Episodes can be listened to via SoundCloud or Apple Podcasts.
“We are three Latinx teachers whose identity is really important to us and we understand identity is important to our students and also our educators,” said Espinal, a Fifth grade teacher at Konawaena Elementary. “It really became something that brought us together, and that’s where the name comes from.”
The trio expounds upon broad topics in a contemplative and reflective manner, without discussing specific interactions with students, parents or administrators in each episode’s roughly 45-50 minute duration.
So if an episode comes across as more thematic and broad rather than narrative driven, it’s because the show is as much a vehicle for self-reflection for its hosts as it is a window into the world of a DOE educator.
“Teaching is really hard,” Espinal said. “Learning how to teach takes a lot of discussion with other people who are going through it. Just by nature of being exposed to different experiences and different people, the conversation always lends itself to a more macro level.”
For example, the trio has discussed the challenges facing rural Hawaii communities that rely on temporary TFA teachers or the purpose of the cultural DOE framework known as Na Hopena A’o.
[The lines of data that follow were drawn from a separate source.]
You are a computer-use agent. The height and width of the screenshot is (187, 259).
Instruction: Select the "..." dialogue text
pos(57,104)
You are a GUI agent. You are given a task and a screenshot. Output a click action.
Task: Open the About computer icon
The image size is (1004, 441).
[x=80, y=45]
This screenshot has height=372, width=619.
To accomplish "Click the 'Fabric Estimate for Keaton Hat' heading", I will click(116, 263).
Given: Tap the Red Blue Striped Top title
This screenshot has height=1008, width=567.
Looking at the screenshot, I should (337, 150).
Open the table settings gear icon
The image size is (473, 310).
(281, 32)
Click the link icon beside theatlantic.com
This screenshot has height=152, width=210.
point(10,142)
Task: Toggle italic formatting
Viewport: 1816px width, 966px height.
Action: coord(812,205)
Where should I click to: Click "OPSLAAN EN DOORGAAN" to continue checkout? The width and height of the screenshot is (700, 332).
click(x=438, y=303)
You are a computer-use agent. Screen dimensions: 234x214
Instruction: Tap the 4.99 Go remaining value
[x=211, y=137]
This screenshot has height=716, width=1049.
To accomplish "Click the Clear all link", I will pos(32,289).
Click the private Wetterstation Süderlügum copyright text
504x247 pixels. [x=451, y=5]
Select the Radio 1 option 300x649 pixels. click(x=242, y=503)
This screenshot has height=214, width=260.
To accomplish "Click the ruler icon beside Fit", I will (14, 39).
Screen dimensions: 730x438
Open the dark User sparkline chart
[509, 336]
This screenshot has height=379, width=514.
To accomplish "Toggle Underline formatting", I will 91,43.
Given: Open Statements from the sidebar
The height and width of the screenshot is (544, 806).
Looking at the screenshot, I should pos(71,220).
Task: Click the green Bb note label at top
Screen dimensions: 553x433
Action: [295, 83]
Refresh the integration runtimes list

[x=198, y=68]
They’ve produced 13 episodes since the podcast’s launch. The hosts hope to feature guests like fellow teachers on future episodes. As far as picking topics to discuss, the trio meets to brainstorm various subjects, adding them to a shared Google spreadsheet.
About a week before airtime, they’ll narrow in on a topic, sharing links via the Google document. For the most part, the conversation they’re recording is the first time the trio is talking about that topic in depth.
Their audience is small but growing.
“It’s people we know, and people who know people we know,” said Argueta. “We’ve had some teachers reach out. I think it’s still new to people. Not everyone listens to podcasts the way we consume podcasts.”
One event earlier this year did lead to a sizable bump in their listenership, doubling it from about 50 plays per episode to around 100.
That was the “Spark & Inspire” event co-hosted by TFA and the nonprofit HawaiiKidsCAN, highlighting innovative ideas hatched by Hawaii public school teachers.
The event was attended by educational leaders like DOE Superintendent Christina Kishimoto and Board of Education Chairwoman Catherine Payne.
Maestros Vibe received a $2,000 grant through that event, which the hosts have used to purchase new audio equipment. Hopefully, they can use some of the money to rent out studio space so they don’t have to cram into their small basement for future recordings.
When asked who else they’d love to have on as a guest, they cited Gov. David Ige and Kishimoto.
“I would love to speak to as many people who influence education as much as possible,” Espinal said. “It’s really important to bring the conversation closer.”